→ **INSTRUCTIONS FOR THE TASK**:
Copy, please, the line with "Click the 이미지 첨부 button" and each line that follows it through the end of the data below, exactly as given and without pictures.

→ **SUPPLIED ENTRIES**:

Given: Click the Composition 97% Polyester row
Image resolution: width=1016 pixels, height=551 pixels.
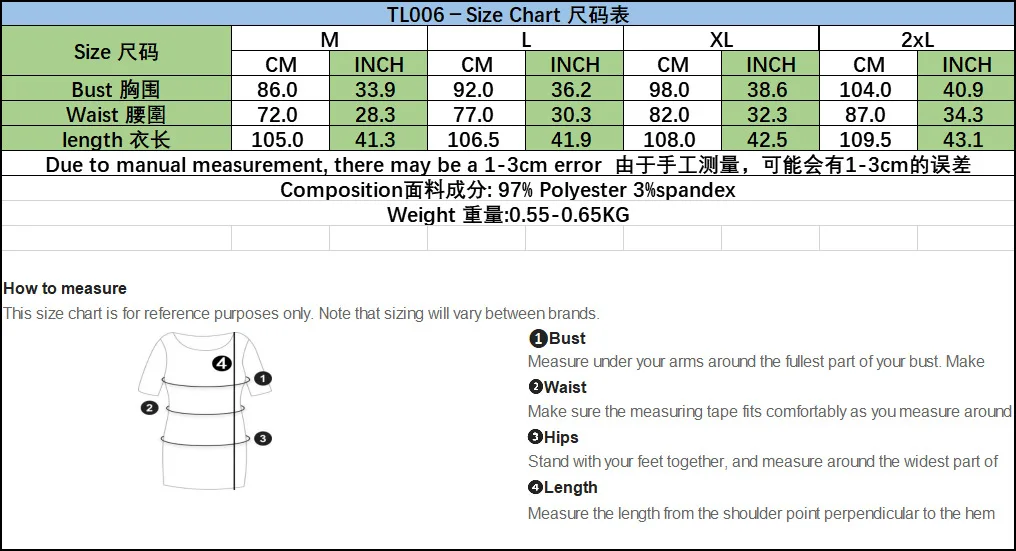Looking at the screenshot, I should point(508,189).
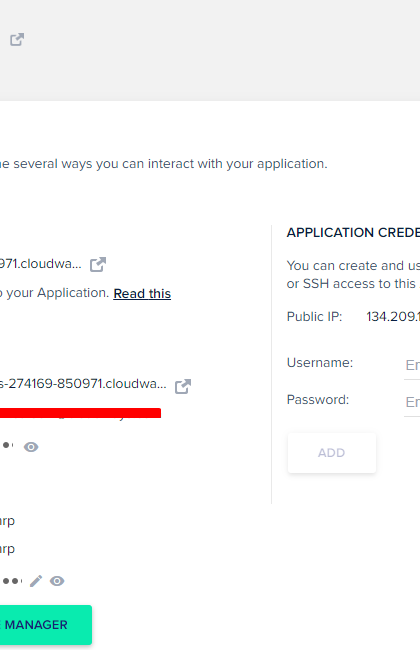Click the pencil icon to edit the password
The width and height of the screenshot is (420, 650).
pos(36,581)
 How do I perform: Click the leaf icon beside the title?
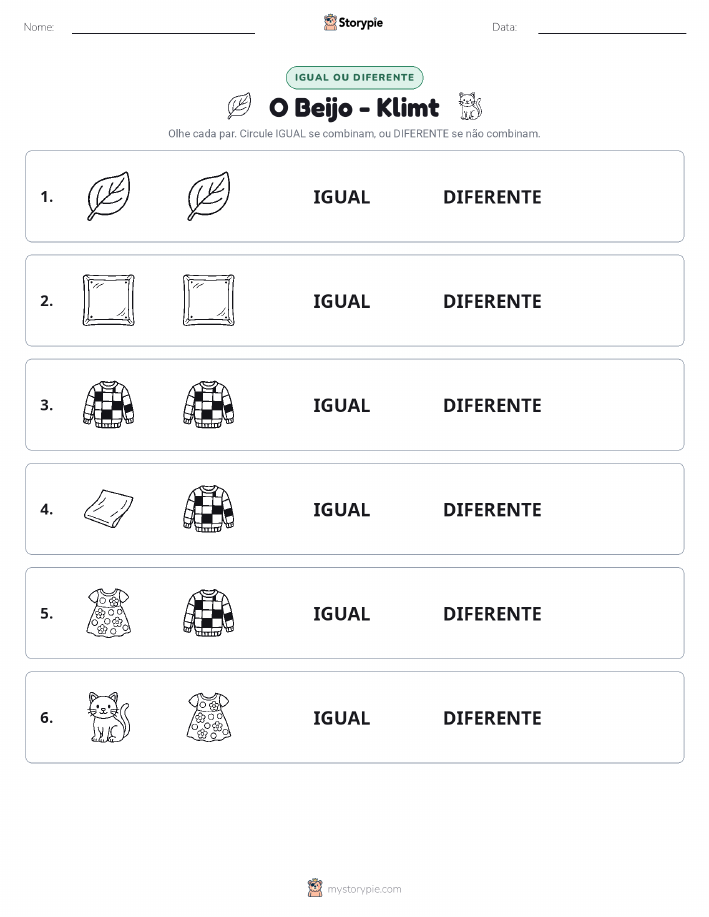pyautogui.click(x=239, y=106)
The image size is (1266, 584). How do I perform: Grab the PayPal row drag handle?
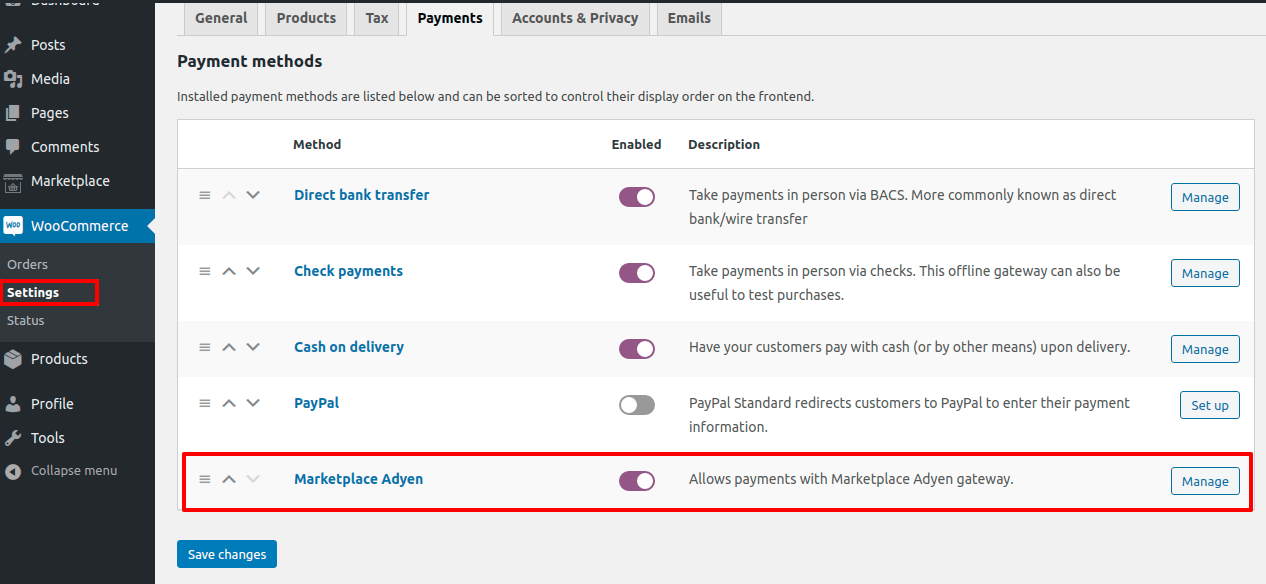pyautogui.click(x=205, y=403)
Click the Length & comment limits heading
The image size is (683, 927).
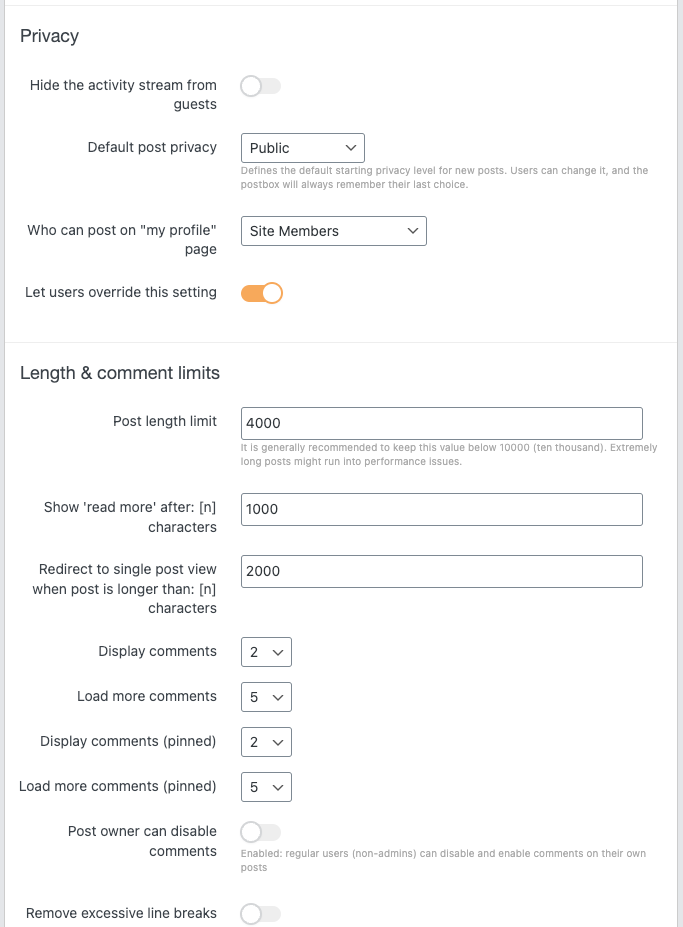(x=120, y=373)
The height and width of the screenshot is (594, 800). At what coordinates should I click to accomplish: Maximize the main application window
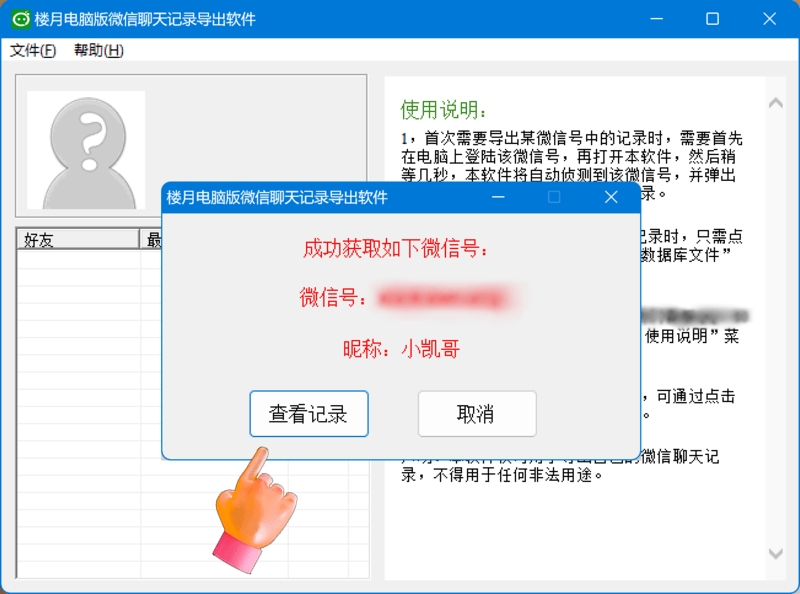click(x=712, y=19)

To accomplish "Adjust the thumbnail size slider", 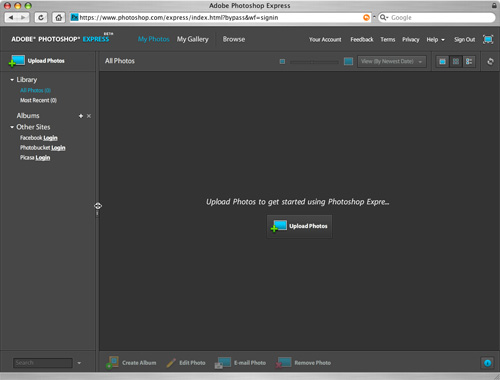I will (x=314, y=62).
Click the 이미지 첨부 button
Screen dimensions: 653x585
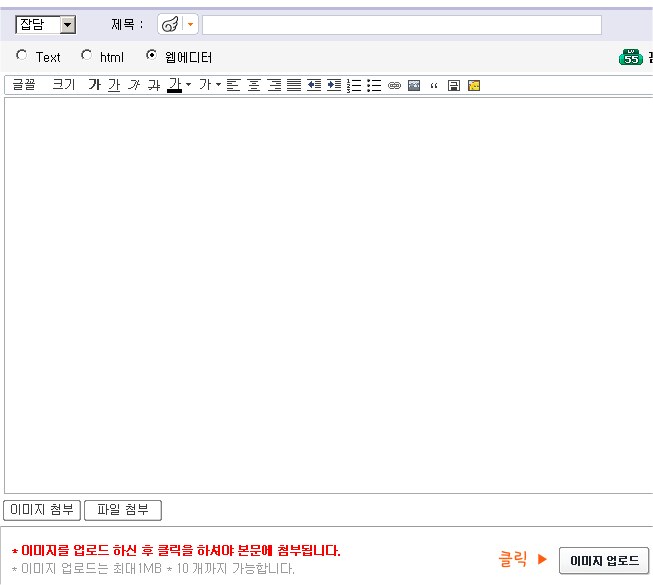tap(42, 510)
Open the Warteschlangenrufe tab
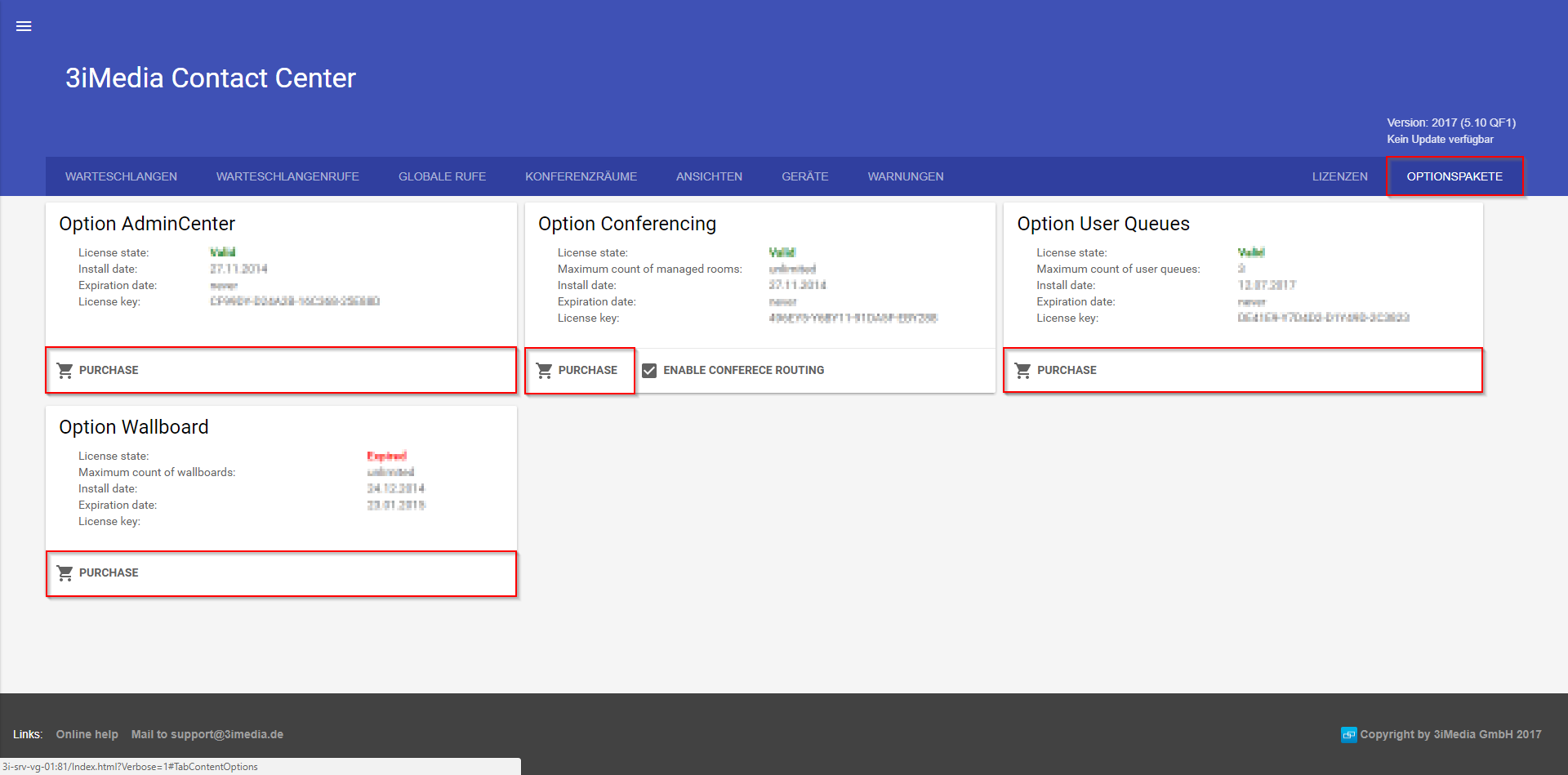The width and height of the screenshot is (1568, 775). click(x=287, y=176)

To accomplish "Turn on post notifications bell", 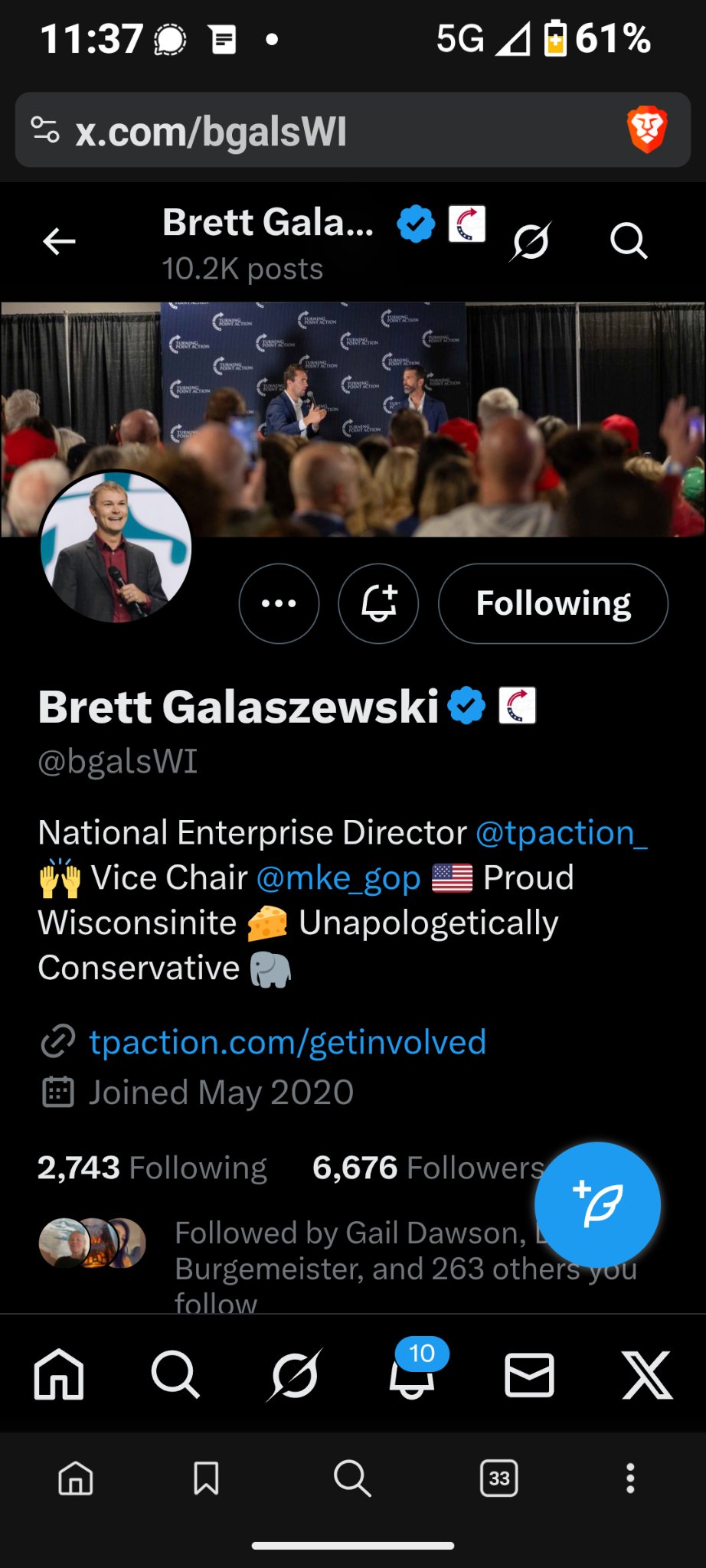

→ **WRITTEN REPLY**:
Click the 이미지 첨부 button
Screen dimensions: 653x585
tap(42, 510)
Open the Warteschlangenrufe tab
The width and height of the screenshot is (1568, 775). click(x=287, y=176)

To accomplish "Turn on post notifications bell", 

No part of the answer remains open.